Dans l’ensemble, les prix de l’immobilier ont reculé de 15,8 % entre 2010 (première année de publication des données officielles) et le T1 2020. Cette baisse est entièrement imputable aux logements anciens, dont les prix au début de 2020 étaient inférieurs de 22,2 % à leurs niveaux de 2010. Le prix des logements neufs ont augmenté d’à peine 1,5 % par rapport à 2012.

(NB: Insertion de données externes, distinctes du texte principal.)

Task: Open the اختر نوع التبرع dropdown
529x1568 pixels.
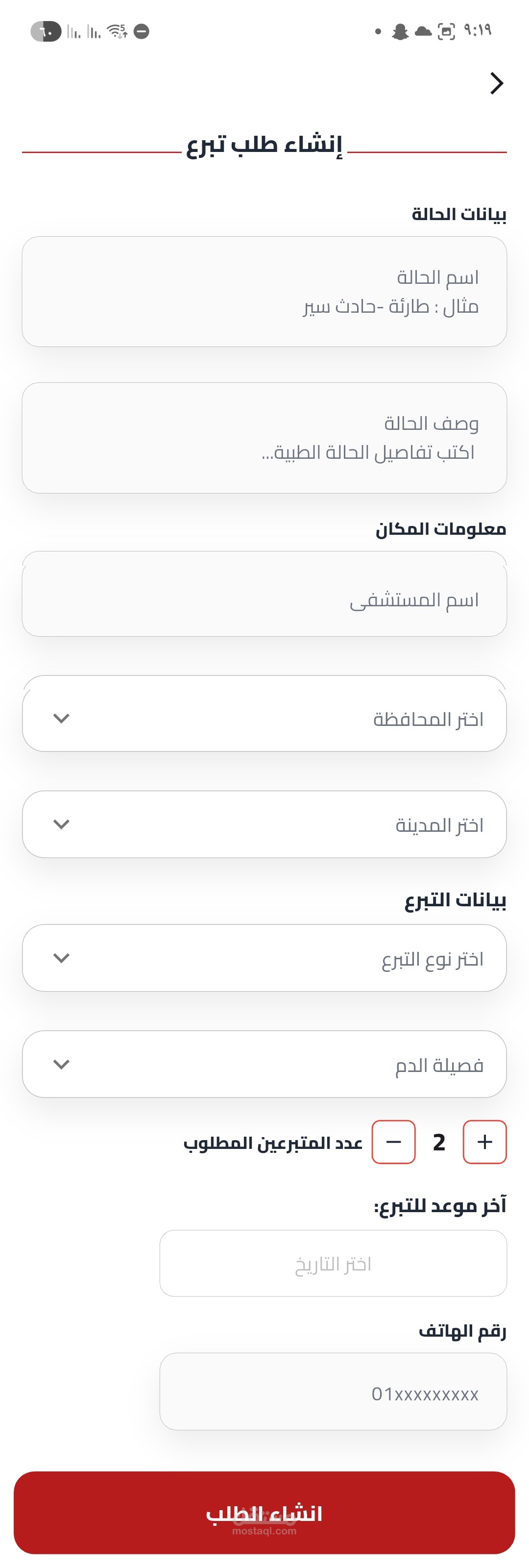Action: click(x=264, y=958)
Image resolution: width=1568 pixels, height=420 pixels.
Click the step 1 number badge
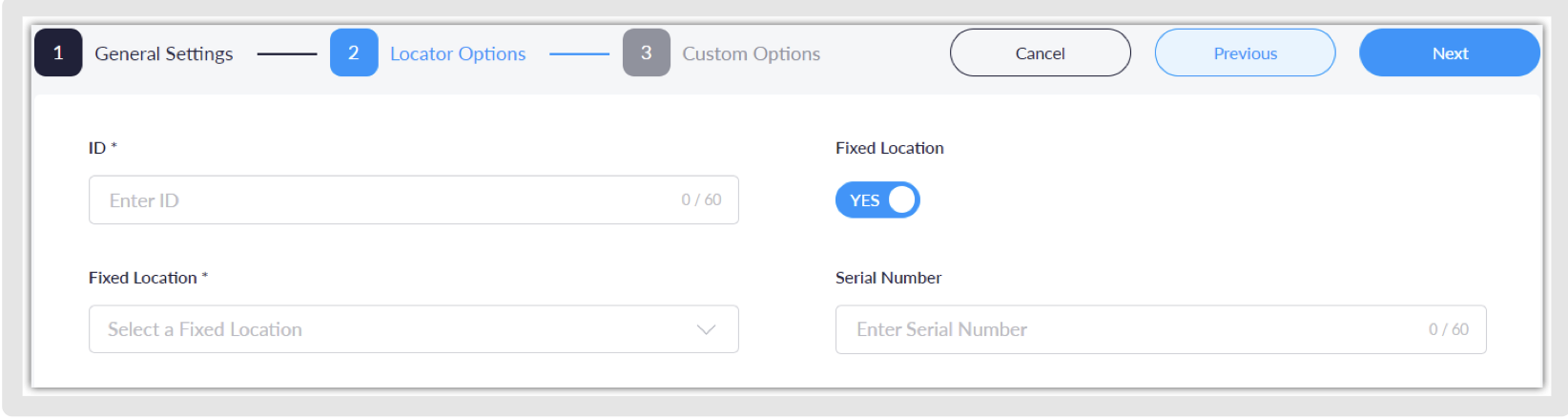(58, 53)
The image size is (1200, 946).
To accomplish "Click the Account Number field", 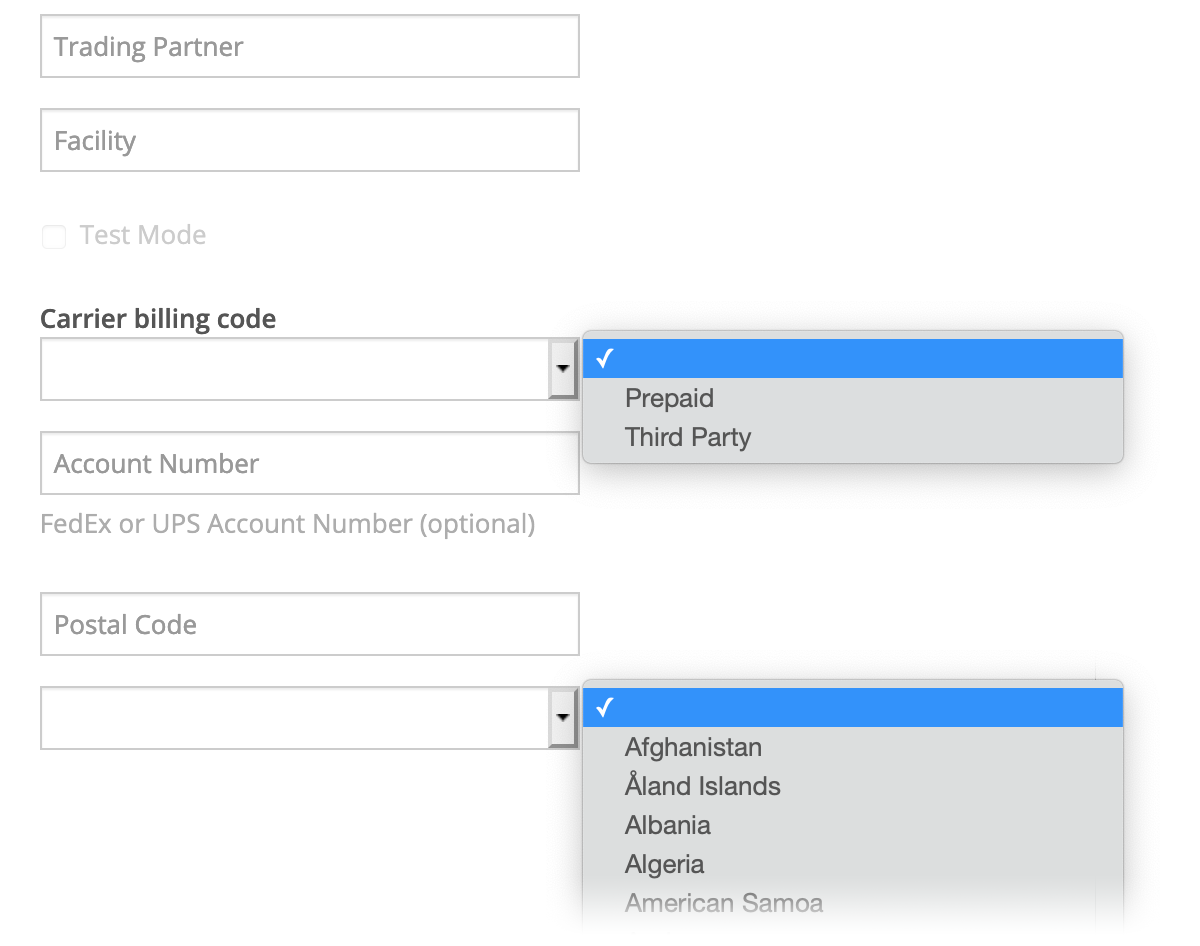I will [x=309, y=464].
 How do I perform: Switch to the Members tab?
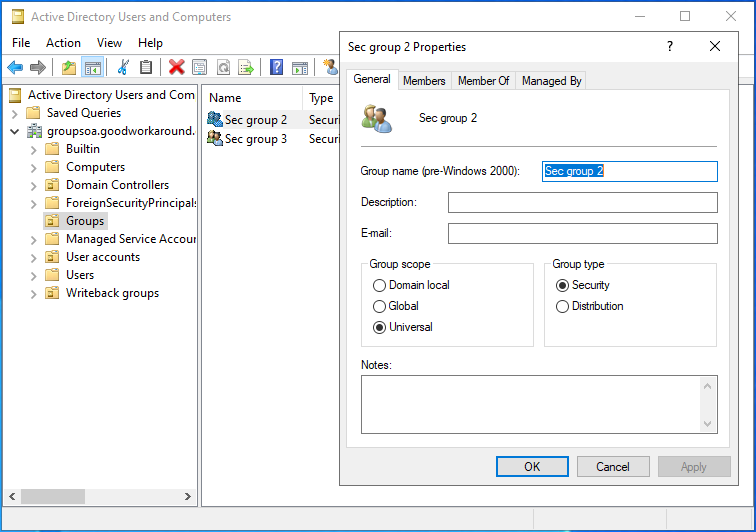[x=424, y=81]
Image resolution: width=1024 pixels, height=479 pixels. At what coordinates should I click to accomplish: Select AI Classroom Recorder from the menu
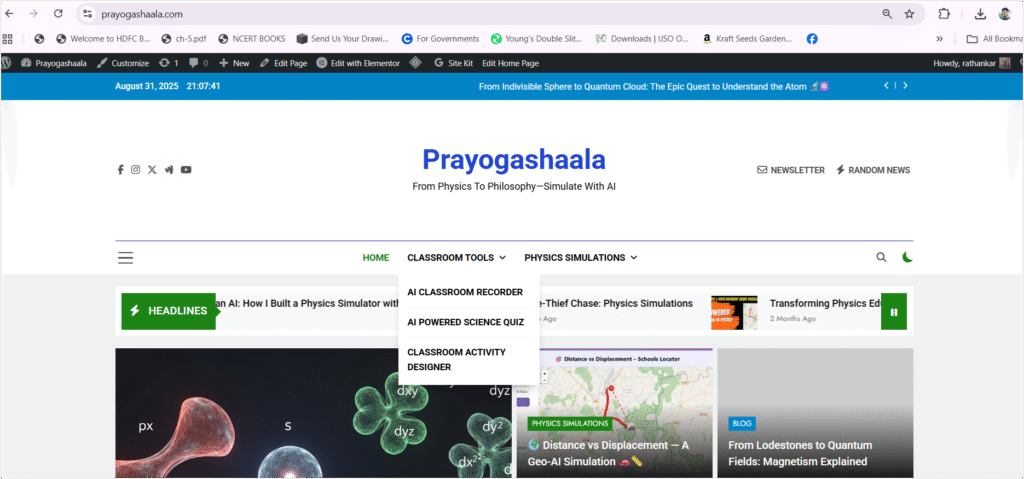(x=464, y=292)
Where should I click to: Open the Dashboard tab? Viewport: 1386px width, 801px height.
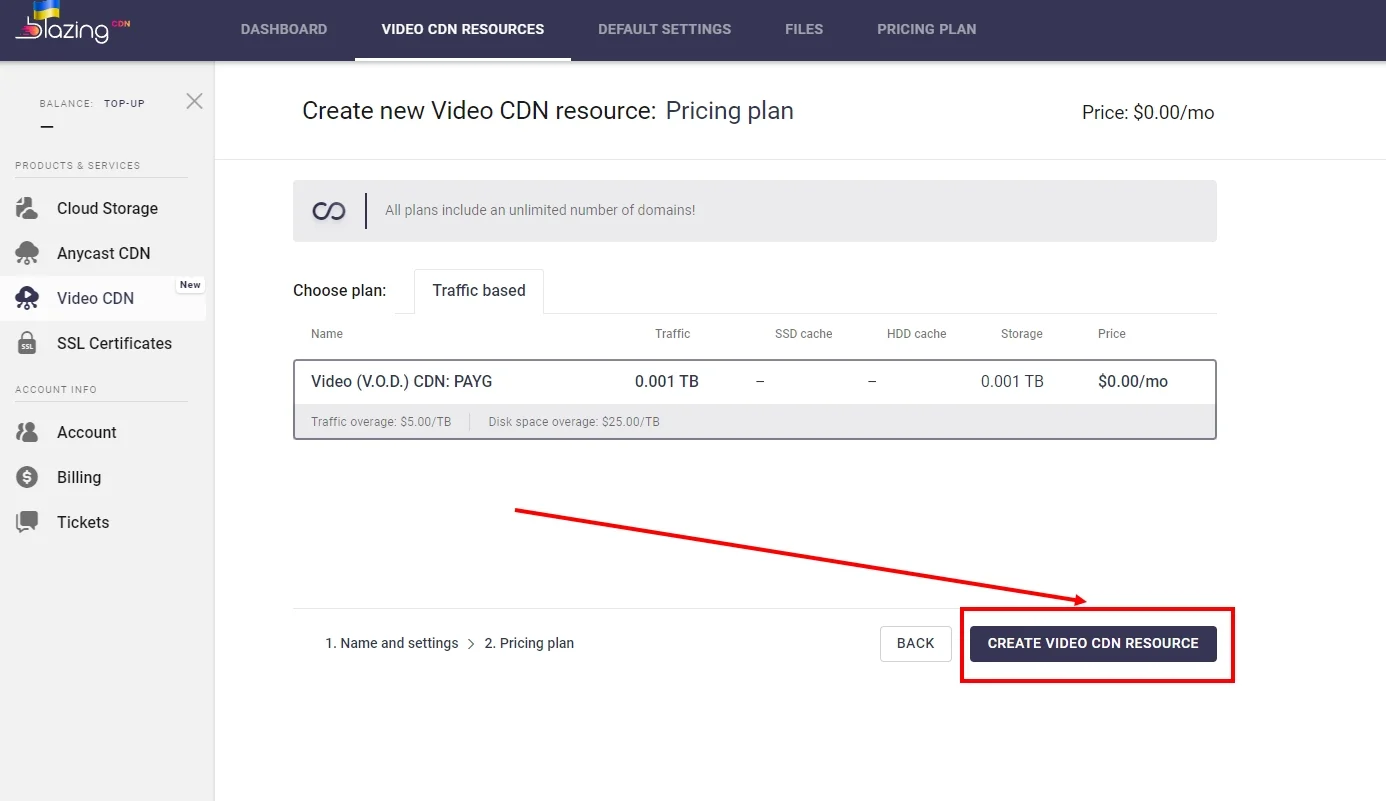tap(284, 29)
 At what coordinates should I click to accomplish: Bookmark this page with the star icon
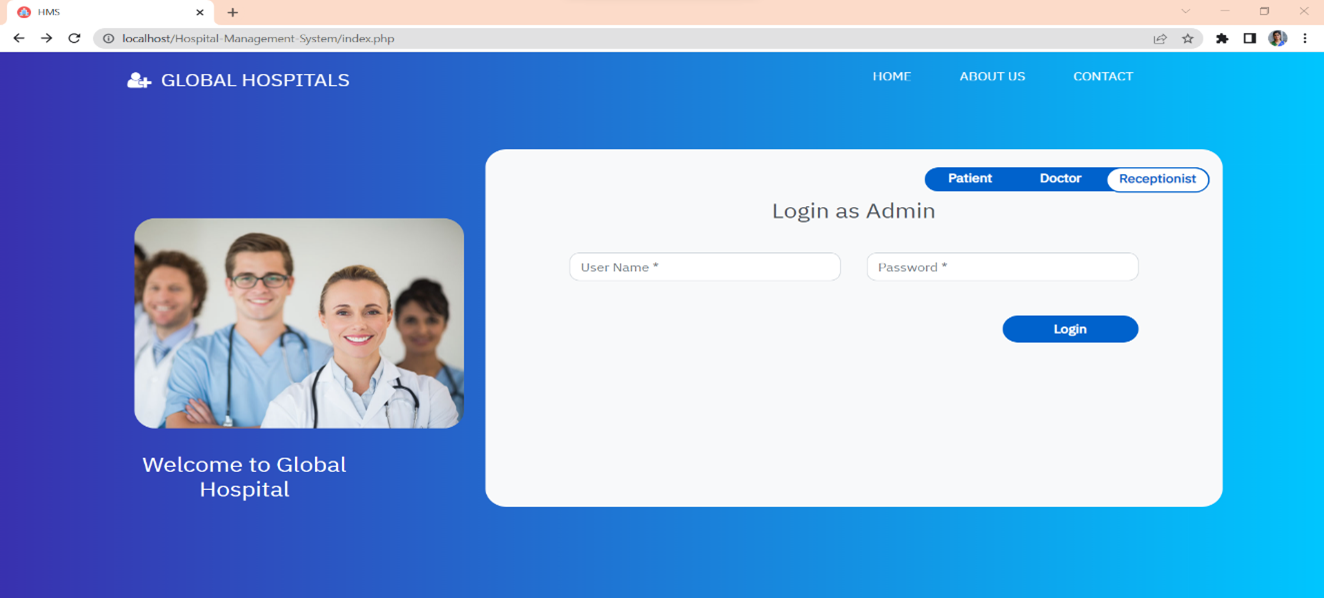click(1188, 38)
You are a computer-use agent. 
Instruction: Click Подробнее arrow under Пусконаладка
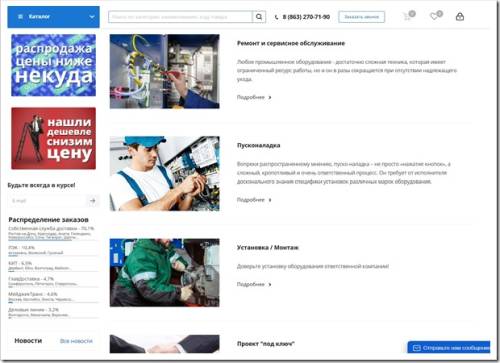point(270,200)
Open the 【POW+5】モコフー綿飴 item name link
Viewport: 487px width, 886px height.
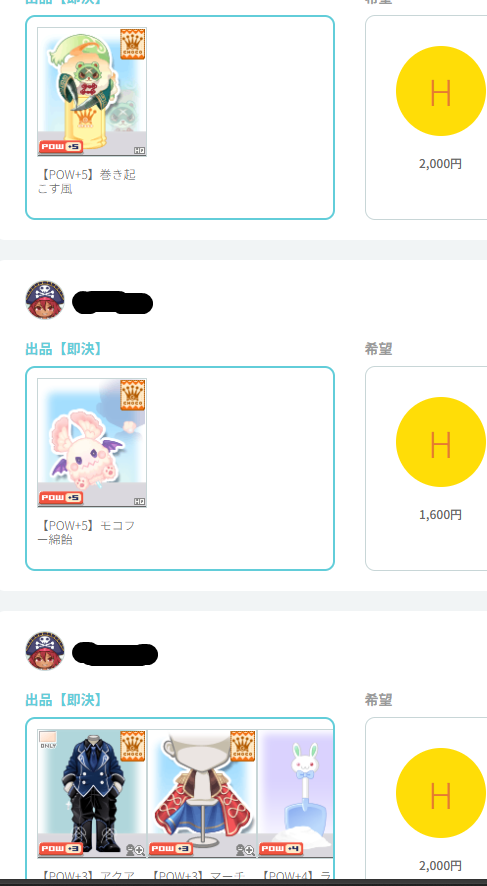pyautogui.click(x=86, y=533)
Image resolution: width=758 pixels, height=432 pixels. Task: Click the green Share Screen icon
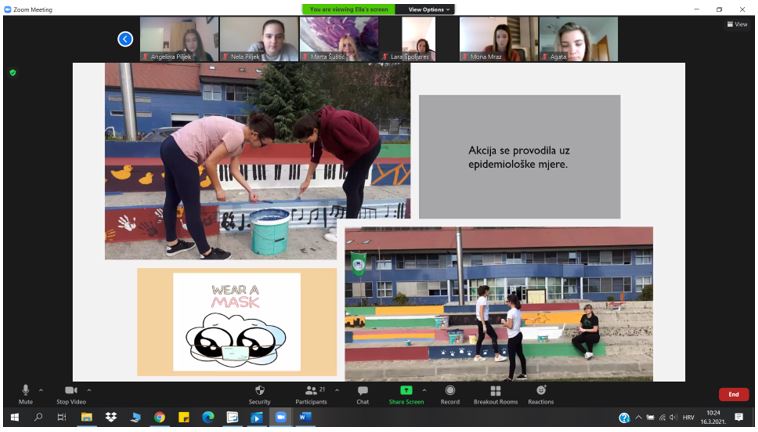(x=406, y=390)
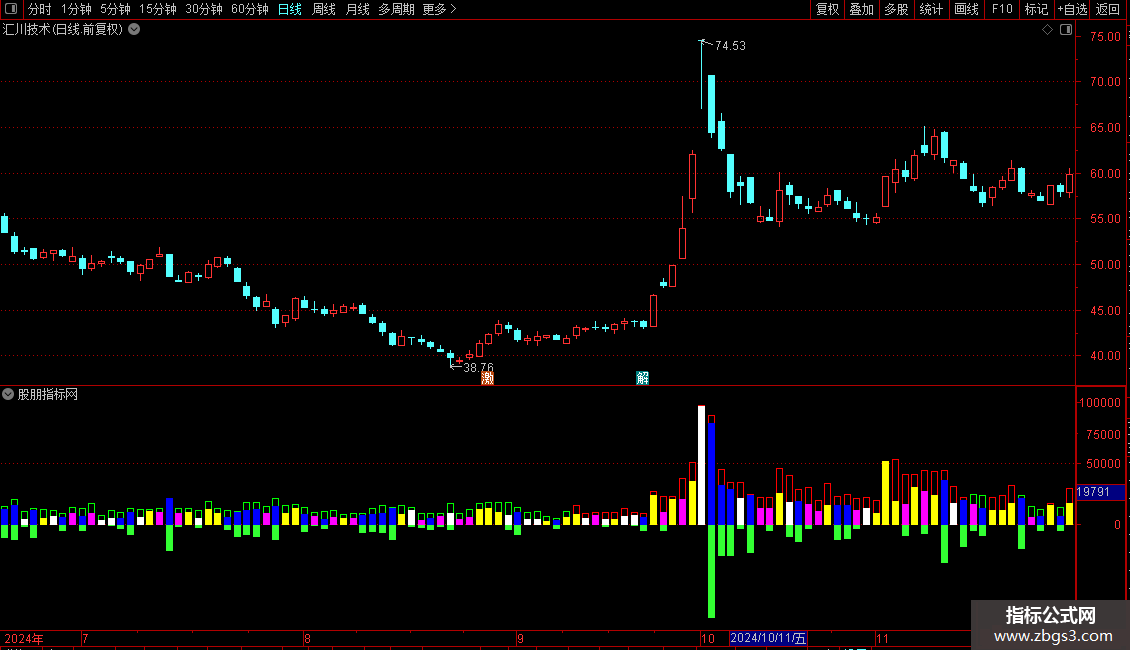Open the 汇川技术 chart settings dropdown
Viewport: 1130px width, 650px height.
[134, 30]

En revanche, les mesures introduites en mars pour stopper la pandémie ont considérablement limité les possibilités de signature de nouveaux actes notariés, entraînant un net repli des transactions immobilières. Entre les mois de janvier et mars 2020, les ventes de biens immobiliers résidentiels (non corrigées des variations saisonnières) ont reculé de 15,5 % en g.a. (contre -3,3 % au trimestre précédent) aux environs de 117?000 opérations (14?000 de moins qu’au même trimestre de l’année précédente). La baisse a été homogène dans toutes les régions du pays, avec des pics négatifs enregistrés à Milan (-19,3 %), à Naples (-19,5 %) et à Gênes (-19,2 %). À Rome, les transactions ont chuté de 14,8 %. D’après des estimations préliminaires, les transactions immobilières auraient accusé un repli bien plus sévère au T2 qu’au T1. À la fin de l’année, le nombre de transactions devrait être inférieur à 500?000, contre 603?000 en 2019. La reprise en 2022 ne sera probablement que partielle.

Le secteur de la construction a, dans son ensemble, considérablement pâti du confinement et de la récession qui a suivi. D’après les données de l’Istat, la valeur ajoutée dans le secteur a baissé, au T2, de 22 % par rapport au T1 2020 et de 26 % par rapport au même trimestre de l’année précédente. L’emploi a, par conséquent, chuté dans le secteur : au premier semestre 2020, 40?000 emplois ont été supprimés par rapport à la même période de 2019, soit environ 3 % de la perte totale enregistrée par l’ensemble de l’économie italienne sur la même période.